Requirement: Return all of the records exactly.

(Pixel coordinate grounding data)
* * * * * * * * *

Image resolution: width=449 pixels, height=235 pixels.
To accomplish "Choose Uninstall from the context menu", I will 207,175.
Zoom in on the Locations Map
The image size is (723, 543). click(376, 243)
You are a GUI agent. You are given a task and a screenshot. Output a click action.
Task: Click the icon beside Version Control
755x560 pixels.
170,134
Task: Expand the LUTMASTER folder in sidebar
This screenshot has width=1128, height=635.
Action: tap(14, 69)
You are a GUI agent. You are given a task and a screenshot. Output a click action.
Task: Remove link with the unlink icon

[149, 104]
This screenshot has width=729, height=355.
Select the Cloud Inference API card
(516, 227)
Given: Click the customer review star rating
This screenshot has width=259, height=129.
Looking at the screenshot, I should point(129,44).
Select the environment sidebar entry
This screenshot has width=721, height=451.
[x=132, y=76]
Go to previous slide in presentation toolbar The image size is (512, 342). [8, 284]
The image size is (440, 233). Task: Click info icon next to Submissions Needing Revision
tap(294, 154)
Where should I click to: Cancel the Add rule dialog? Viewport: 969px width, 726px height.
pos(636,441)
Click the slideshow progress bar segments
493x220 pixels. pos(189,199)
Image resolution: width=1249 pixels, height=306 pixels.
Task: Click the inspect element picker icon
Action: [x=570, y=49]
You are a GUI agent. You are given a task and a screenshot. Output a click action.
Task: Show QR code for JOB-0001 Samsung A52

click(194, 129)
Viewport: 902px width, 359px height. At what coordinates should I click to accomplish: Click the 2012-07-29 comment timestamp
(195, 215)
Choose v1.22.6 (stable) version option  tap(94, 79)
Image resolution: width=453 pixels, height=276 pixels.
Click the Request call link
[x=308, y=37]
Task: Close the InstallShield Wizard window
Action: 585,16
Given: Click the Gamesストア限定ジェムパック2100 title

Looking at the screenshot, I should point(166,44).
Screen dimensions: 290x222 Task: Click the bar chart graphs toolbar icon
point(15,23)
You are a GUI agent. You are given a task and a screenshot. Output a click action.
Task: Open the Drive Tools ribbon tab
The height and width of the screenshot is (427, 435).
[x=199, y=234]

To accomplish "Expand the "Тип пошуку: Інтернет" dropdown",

* * * * * * * * *

Completed task:
Image resolution: width=449 pixels, height=235 pixels.
To accomplish "Choose Uninstall from the context menu", I will 207,175.
Zoom in on the Locations Map
The image size is (723, 543). click(376, 243)
You are a GUI agent. You are given a task and a screenshot. Output a click action.
Task: Click the icon beside Version Control
755x560 pixels.
170,134
Task: Expand the LUTMASTER folder in sidebar
This screenshot has width=1128, height=635.
Action: tap(14, 69)
You are a GUI agent. You are given a task and a screenshot. Output a click action.
Task: Remove link with the unlink icon

[149, 104]
This screenshot has width=729, height=355.
Select the Cloud Inference API card
(516, 227)
Given: Click the customer review star rating
This screenshot has width=259, height=129.
Looking at the screenshot, I should point(129,44).
Select the environment sidebar entry
This screenshot has width=721, height=451.
[x=132, y=76]
Go to previous slide in presentation toolbar The image size is (512, 342). [8, 284]
The image size is (440, 233). Task: Click info icon next to Submissions Needing Revision
tap(294, 154)
Where should I click to: Cancel the Add rule dialog? Viewport: 969px width, 726px height.
pos(636,441)
Click the slideshow progress bar segments
493x220 pixels. pos(189,199)
Image resolution: width=1249 pixels, height=306 pixels.
Task: Click the inspect element picker icon
Action: [x=570, y=49]
You are a GUI agent. You are given a task and a screenshot. Output a click action.
Task: Show QR code for JOB-0001 Samsung A52

click(194, 129)
Viewport: 902px width, 359px height. At what coordinates should I click to accomplish: Click the 2012-07-29 comment timestamp
(195, 215)
Choose v1.22.6 (stable) version option  tap(94, 79)
Image resolution: width=453 pixels, height=276 pixels.
Click the Request call link
[x=308, y=37]
Task: Close the InstallShield Wizard window
Action: 585,16
Given: Click the Gamesストア限定ジェムパック2100 title

Looking at the screenshot, I should point(166,44).
Screen dimensions: 290x222 Task: Click the bar chart graphs toolbar icon
point(15,23)
You are a GUI agent. You are given a task and a screenshot. Output a click action.
Task: Open the Drive Tools ribbon tab
The height and width of the screenshot is (427, 435).
[x=199, y=234]

To accomplish "Expand the "Тип пошуку: Інтернет" dropdown",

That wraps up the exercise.